RECORDS FOR PROCESSING section start
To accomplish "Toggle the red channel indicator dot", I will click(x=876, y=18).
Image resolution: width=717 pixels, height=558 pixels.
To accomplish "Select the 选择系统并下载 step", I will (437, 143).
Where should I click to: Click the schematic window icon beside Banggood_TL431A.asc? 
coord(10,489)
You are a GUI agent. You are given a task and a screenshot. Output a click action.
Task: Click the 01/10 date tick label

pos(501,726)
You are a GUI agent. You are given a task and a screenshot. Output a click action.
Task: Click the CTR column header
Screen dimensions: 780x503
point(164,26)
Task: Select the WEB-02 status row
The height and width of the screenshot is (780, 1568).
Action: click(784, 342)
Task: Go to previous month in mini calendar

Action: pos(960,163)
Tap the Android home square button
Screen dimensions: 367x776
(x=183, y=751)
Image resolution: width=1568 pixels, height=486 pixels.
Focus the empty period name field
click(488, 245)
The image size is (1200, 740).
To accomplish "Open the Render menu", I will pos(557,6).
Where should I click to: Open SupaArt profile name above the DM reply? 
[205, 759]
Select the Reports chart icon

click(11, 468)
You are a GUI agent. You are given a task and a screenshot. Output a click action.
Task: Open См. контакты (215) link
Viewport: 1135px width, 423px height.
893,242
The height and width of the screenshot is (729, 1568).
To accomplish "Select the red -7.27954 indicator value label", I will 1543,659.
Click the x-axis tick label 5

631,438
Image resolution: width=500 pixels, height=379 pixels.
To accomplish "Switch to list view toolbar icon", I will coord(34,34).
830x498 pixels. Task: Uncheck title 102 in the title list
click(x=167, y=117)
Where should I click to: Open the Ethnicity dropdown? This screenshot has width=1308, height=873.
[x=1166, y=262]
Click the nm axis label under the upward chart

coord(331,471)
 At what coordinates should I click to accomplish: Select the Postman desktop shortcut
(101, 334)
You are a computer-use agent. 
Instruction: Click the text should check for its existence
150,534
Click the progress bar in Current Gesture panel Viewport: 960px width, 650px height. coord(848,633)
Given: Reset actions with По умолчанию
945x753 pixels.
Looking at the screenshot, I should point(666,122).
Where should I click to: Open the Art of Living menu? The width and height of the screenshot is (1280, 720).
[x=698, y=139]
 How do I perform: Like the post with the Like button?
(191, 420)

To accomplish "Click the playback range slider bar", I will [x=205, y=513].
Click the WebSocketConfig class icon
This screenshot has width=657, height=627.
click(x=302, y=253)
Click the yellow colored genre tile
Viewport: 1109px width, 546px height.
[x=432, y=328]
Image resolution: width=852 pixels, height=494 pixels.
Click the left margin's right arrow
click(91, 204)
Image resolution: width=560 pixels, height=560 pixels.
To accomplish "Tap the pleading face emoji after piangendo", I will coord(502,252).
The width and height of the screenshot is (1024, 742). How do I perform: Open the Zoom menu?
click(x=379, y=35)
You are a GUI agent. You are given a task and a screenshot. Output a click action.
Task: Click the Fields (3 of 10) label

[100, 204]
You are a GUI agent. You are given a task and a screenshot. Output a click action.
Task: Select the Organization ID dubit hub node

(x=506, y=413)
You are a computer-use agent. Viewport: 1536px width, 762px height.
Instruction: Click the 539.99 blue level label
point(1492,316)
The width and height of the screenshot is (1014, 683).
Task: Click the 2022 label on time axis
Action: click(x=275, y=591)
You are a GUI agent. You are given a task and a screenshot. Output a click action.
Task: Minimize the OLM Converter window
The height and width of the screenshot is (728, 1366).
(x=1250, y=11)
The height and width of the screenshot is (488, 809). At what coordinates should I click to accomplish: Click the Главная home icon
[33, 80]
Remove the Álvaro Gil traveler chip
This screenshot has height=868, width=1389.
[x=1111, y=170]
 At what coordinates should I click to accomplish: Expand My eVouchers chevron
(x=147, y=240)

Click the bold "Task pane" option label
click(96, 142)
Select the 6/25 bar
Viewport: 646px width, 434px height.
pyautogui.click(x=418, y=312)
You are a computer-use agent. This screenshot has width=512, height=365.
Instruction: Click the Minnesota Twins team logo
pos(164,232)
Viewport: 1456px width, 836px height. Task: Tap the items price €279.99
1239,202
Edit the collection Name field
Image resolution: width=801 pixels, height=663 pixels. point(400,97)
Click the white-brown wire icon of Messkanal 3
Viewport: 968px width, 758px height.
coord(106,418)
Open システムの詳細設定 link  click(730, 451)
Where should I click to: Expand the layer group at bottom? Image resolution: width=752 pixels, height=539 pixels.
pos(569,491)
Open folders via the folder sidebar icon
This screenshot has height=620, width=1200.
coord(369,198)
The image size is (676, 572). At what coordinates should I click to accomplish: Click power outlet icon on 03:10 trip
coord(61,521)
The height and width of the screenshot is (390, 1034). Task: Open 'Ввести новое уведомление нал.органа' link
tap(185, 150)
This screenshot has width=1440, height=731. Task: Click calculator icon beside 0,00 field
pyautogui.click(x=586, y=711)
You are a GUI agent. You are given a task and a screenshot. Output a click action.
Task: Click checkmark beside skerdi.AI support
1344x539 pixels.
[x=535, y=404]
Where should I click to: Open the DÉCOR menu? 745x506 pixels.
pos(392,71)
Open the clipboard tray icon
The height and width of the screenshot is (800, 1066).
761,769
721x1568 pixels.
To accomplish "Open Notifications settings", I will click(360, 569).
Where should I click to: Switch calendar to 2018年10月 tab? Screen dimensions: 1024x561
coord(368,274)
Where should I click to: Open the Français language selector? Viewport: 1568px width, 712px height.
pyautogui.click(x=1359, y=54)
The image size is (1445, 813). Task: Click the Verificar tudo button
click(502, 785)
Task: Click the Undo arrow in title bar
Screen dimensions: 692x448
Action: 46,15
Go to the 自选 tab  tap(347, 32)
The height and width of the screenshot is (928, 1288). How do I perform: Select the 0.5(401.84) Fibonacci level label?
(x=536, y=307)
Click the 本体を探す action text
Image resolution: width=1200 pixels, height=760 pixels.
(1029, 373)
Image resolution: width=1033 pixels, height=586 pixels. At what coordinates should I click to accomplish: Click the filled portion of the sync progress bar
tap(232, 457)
RECORDS FOR PROCESSING section end
An exact, complete copy of the records is the expected answer.

To accomplish "Toggle the red channel indicator dot", I will click(x=876, y=18).
Image resolution: width=717 pixels, height=558 pixels.
To accomplish "Select the 选择系统并下载 step", I will (437, 143).
Where should I click to: Click the schematic window icon beside Banggood_TL431A.asc? 
coord(10,489)
You are a GUI agent. You are given a task and a screenshot. Output a click action.
Task: Click the 01/10 date tick label

pos(501,726)
You are a GUI agent. You are given a task and a screenshot. Output a click action.
Task: Click the CTR column header
Screen dimensions: 780x503
point(164,26)
Task: Select the WEB-02 status row
The height and width of the screenshot is (780, 1568).
Action: click(784, 342)
Task: Go to previous month in mini calendar

Action: pos(960,163)
Tap the Android home square button
Screen dimensions: 367x776
(x=183, y=751)
Image resolution: width=1568 pixels, height=486 pixels.
Focus the empty period name field
click(488, 245)
The image size is (1200, 740).
To accomplish "Open the Render menu", I will pos(557,6).
Where should I click to: Open SupaArt profile name above the DM reply? 
[205, 759]
Select the Reports chart icon

click(11, 468)
You are a GUI agent. You are given a task and a screenshot. Output a click action.
Task: Open См. контакты (215) link
Viewport: 1135px width, 423px height.
893,242
The height and width of the screenshot is (729, 1568).
To accomplish "Select the red -7.27954 indicator value label", I will 1543,659.
Click the x-axis tick label 5

631,438
Image resolution: width=500 pixels, height=379 pixels.
To accomplish "Switch to list view toolbar icon", I will coord(34,34).
830x498 pixels. Task: Uncheck title 102 in the title list
click(x=167, y=117)
Where should I click to: Open the Ethnicity dropdown? This screenshot has width=1308, height=873.
[x=1166, y=262]
Click the nm axis label under the upward chart

coord(331,471)
 At what coordinates should I click to accomplish: Select the Postman desktop shortcut
(101, 334)
You are a computer-use agent. 
Instruction: Click the text should check for its existence
150,534
Click the progress bar in Current Gesture panel Viewport: 960px width, 650px height. coord(848,633)
Given: Reset actions with По умолчанию
945x753 pixels.
Looking at the screenshot, I should point(666,122).
Where should I click to: Open the Art of Living menu? The width and height of the screenshot is (1280, 720).
[x=698, y=139]
 How do I perform: Like the post with the Like button?
(191, 420)

To accomplish "Click the playback range slider bar", I will [x=205, y=513].
Click the WebSocketConfig class icon
This screenshot has width=657, height=627.
click(x=302, y=253)
Click the yellow colored genre tile
Viewport: 1109px width, 546px height.
[x=432, y=328]
Image resolution: width=852 pixels, height=494 pixels.
Click the left margin's right arrow
click(91, 204)
Image resolution: width=560 pixels, height=560 pixels.
To accomplish "Tap the pleading face emoji after piangendo", I will coord(502,252).
The width and height of the screenshot is (1024, 742). How do I perform: Open the Zoom menu?
click(x=379, y=35)
You are a GUI agent. You are given a task and a screenshot. Output a click action.
Task: Click the Fields (3 of 10) label

[100, 204]
You are a GUI agent. You are given a task and a screenshot. Output a click action.
Task: Select the Organization ID dubit hub node

(x=506, y=413)
You are a computer-use agent. Viewport: 1536px width, 762px height.
Instruction: Click the 539.99 blue level label
point(1492,316)
The width and height of the screenshot is (1014, 683).
Task: Click the 2022 label on time axis
Action: click(x=275, y=591)
You are a GUI agent. You are given a task and a screenshot. Output a click action.
Task: Minimize the OLM Converter window
The height and width of the screenshot is (728, 1366).
(x=1250, y=11)
The height and width of the screenshot is (488, 809). At what coordinates should I click to accomplish: Click the Главная home icon
[33, 80]
Remove the Álvaro Gil traveler chip
This screenshot has height=868, width=1389.
[x=1111, y=170]
 At what coordinates should I click to accomplish: Expand My eVouchers chevron
(x=147, y=240)

Click the bold "Task pane" option label
click(96, 142)
Select the 6/25 bar
Viewport: 646px width, 434px height.
pyautogui.click(x=418, y=312)
You are a computer-use agent. This screenshot has width=512, height=365.
Instruction: Click the Minnesota Twins team logo
pos(164,232)
Viewport: 1456px width, 836px height. Task: Tap the items price €279.99
1239,202
Edit the collection Name field
Image resolution: width=801 pixels, height=663 pixels. point(400,97)
Click the white-brown wire icon of Messkanal 3
Viewport: 968px width, 758px height.
coord(106,418)
Open システムの詳細設定 link  click(730, 451)
Where should I click to: Expand the layer group at bottom? Image resolution: width=752 pixels, height=539 pixels.
pos(569,491)
Open folders via the folder sidebar icon
This screenshot has height=620, width=1200.
coord(369,198)
The image size is (676, 572). At what coordinates should I click to accomplish: Click power outlet icon on 03:10 trip
coord(61,521)
The height and width of the screenshot is (390, 1034). Task: Open 'Ввести новое уведомление нал.органа' link
tap(185, 150)
This screenshot has width=1440, height=731. Task: Click calculator icon beside 0,00 field
pyautogui.click(x=586, y=711)
You are a GUI agent. You are given a task and a screenshot. Output a click action.
Task: Click checkmark beside skerdi.AI support
1344x539 pixels.
[x=535, y=404]
Where should I click to: Open the DÉCOR menu? 745x506 pixels.
pos(392,71)
Open the clipboard tray icon
The height and width of the screenshot is (800, 1066).
761,769
721x1568 pixels.
To accomplish "Open Notifications settings", I will click(360, 569).
Where should I click to: Switch calendar to 2018年10月 tab? Screen dimensions: 1024x561
coord(368,274)
Where should I click to: Open the Français language selector? Viewport: 1568px width, 712px height.
pyautogui.click(x=1359, y=54)
The image size is (1445, 813). Task: Click the Verificar tudo button
click(502, 785)
Task: Click the Undo arrow in title bar
Screen dimensions: 692x448
Action: 46,15
Go to the 自选 tab  tap(347, 32)
The height and width of the screenshot is (928, 1288). How do I perform: Select the 0.5(401.84) Fibonacci level label?
(x=536, y=307)
Click the 本体を探す action text
Image resolution: width=1200 pixels, height=760 pixels.
(1029, 373)
Image resolution: width=1033 pixels, height=586 pixels. At what coordinates should I click to accomplish: Click the filled portion of the sync progress bar
tap(232, 457)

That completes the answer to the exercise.